Sotto traccia: Don’t Let him Steal Your Heart Away, brano silenzioso nel secondo album di Phil Collins

15 Novembre 2022

La conferma

Il 1982 è l’anno della conferma da solista per Phil Collins. In quell’anno è infatti prevista l’uscita del suo secondo album, il preludio del successo che lo accompagnerà per il resto degli anni ’80 col No Jacket Required, che lo porterà al viaggio folle tra Londra e Philadelphia per la doppia partecipazione al Live Aid, alla conferma commerciale con i Genesis e all’album chiusura del decennio, But Seriously…, contenenti brani del calibro di Another Day in Paradise e Do You Remember.

Dai Genesis alla conferma da solista

Insomma, non affermare che Phil Collins, il “silenzioso” batterista dei Genesis salito alla ribalta nel 1976 come frontman dello stesso gruppo dopo l’abbandono di Peter Gabriel, fosse un’istituzione degli anni ’80 è follia. D’altronde non ci si poteva aspettare altro: storicamente non esiste, infatti, un gruppo che non sia calato o nel peggiore dei casi scomparso. I Genesi, invece, nonostante fossero dati per spacciati hanno mantenuto lo stesso successo ampliando, con un cambio di genere rispetto al passato, anche il pubblico.

Nuova ricetta per il disco

Dopo il successo di Face Value, lanciato dal singolo In The Air Tonight, è il momento di Hello, I must be going! dell’anno successivo. Un album introspettivo in cui ha provato a dare continuità al precedente ma con un occhio al futuro e a nuove collaborazioni, costruendo gli arrangiamenti del disco con i musicisti che poi lo accompagneranno per i tour negli anni successivi di carriera. Imponente fu la presenza dei Phoenix Hornes, il gruppo fiati salito alla ribalta con gli Earth, Wind and Fire, presente soprattutto in I Cannot Believe It’s True.

Don’t Let Him Steal Your Heart Away

Ma parliamo del brano di oggi: Don’t Let Him Steal Your Heart Away è un brano sentimentale, il primo di tanti che comporrà il cantante britannico.

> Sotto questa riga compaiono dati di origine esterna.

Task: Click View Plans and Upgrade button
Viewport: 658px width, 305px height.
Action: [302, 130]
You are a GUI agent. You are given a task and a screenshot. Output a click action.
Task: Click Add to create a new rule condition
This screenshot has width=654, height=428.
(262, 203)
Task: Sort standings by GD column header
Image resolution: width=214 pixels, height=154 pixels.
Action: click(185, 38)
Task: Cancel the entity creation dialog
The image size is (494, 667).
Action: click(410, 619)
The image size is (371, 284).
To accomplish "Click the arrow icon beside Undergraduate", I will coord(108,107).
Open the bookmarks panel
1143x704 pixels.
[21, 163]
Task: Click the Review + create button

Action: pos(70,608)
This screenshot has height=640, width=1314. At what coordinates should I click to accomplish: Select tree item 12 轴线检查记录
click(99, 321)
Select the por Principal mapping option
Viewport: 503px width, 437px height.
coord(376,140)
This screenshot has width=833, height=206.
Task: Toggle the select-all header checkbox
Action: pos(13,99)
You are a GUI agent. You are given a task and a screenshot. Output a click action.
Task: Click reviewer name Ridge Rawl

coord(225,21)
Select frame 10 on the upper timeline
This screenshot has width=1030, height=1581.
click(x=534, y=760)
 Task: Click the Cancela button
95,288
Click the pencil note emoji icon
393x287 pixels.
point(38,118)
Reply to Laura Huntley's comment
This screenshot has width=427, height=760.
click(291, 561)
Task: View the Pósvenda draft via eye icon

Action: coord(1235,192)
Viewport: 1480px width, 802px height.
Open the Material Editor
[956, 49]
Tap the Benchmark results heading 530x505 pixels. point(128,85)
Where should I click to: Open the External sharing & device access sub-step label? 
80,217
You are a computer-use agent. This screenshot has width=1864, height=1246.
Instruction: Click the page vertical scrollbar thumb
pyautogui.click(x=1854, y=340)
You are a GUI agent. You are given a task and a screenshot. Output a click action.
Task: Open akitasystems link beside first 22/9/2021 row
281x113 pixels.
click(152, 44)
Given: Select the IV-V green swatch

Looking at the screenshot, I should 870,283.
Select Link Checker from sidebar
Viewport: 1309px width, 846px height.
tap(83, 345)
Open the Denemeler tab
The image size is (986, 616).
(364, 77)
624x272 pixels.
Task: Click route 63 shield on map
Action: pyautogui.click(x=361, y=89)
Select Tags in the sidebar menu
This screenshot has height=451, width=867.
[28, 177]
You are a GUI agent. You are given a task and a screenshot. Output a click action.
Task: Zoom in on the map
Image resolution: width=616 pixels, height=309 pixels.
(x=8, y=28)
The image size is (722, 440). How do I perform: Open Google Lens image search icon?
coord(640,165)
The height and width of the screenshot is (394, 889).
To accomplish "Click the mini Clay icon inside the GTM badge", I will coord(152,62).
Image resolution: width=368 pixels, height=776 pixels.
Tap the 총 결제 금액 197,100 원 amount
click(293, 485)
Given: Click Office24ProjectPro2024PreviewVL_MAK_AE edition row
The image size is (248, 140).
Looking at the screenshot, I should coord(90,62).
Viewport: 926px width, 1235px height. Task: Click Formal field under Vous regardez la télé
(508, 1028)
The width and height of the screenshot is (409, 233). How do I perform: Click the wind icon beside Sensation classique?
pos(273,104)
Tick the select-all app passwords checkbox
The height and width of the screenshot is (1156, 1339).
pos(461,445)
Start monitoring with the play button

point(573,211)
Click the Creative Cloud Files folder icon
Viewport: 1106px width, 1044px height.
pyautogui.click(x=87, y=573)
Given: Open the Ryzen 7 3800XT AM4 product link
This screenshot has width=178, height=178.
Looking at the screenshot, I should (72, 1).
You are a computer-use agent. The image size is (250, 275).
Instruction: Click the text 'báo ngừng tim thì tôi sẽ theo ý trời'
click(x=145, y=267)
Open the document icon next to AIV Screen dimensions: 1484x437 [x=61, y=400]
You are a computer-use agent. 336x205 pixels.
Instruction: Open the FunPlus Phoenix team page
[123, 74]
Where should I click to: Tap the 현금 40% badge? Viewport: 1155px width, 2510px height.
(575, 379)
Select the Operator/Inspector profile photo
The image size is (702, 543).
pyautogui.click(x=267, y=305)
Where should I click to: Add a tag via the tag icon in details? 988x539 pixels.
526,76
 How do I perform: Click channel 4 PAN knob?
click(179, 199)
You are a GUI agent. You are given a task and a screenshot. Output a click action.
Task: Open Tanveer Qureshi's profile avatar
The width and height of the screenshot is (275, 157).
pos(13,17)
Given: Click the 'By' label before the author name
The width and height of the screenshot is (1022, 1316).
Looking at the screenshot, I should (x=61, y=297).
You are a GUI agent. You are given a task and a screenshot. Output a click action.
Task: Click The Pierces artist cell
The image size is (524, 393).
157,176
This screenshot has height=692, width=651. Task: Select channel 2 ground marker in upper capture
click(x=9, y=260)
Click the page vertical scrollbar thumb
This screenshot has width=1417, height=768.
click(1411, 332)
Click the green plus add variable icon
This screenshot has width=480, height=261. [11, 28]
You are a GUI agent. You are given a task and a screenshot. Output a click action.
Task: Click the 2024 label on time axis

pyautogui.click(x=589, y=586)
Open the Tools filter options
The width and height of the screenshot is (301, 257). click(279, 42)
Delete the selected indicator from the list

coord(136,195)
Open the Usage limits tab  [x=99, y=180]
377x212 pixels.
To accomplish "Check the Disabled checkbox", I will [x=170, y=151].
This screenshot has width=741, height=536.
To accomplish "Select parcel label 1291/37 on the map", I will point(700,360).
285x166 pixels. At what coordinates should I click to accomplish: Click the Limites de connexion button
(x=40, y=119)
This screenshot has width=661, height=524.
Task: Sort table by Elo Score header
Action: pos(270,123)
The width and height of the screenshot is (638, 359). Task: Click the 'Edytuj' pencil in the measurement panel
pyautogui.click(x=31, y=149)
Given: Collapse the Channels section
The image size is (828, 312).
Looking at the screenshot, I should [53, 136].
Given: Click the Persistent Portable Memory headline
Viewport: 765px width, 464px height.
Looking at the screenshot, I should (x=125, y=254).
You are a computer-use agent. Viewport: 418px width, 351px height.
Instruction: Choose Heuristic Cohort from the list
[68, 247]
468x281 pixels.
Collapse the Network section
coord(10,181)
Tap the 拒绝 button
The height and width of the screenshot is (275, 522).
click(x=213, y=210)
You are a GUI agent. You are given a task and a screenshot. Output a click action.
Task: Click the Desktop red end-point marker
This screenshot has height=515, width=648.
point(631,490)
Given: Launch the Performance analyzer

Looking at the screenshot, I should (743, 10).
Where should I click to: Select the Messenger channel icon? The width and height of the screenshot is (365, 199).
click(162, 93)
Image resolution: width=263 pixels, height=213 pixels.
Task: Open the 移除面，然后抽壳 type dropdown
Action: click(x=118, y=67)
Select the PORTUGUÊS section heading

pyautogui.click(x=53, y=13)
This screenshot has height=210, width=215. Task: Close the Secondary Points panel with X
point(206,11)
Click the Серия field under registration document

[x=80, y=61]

Un giro di piano intenso accompagnato da una nostalgia che accompagna tutto il brano. “Non lasciare che rubi il tuo cuore” è sinodo di un brano in cui è messo in evidenza il fatto che si crede fortemente a un amore, ma che semplicemente non è il momento adatto. Per cui la richiesta è chiara: “fallo uscire dalla tua vita! Non fargli cambiare nulla perché tornerò presto“. Un brano da ascoltare e riascoltare.

Che Phil Collins non abbia mai puntato commercialmente sui videoclip lo si capisce, inoltre, anche dai singoli di questo album. Sono stati infatti utilizzati dei live come videoclip, compreso anche questo brano, pubblicato come quarto singolo.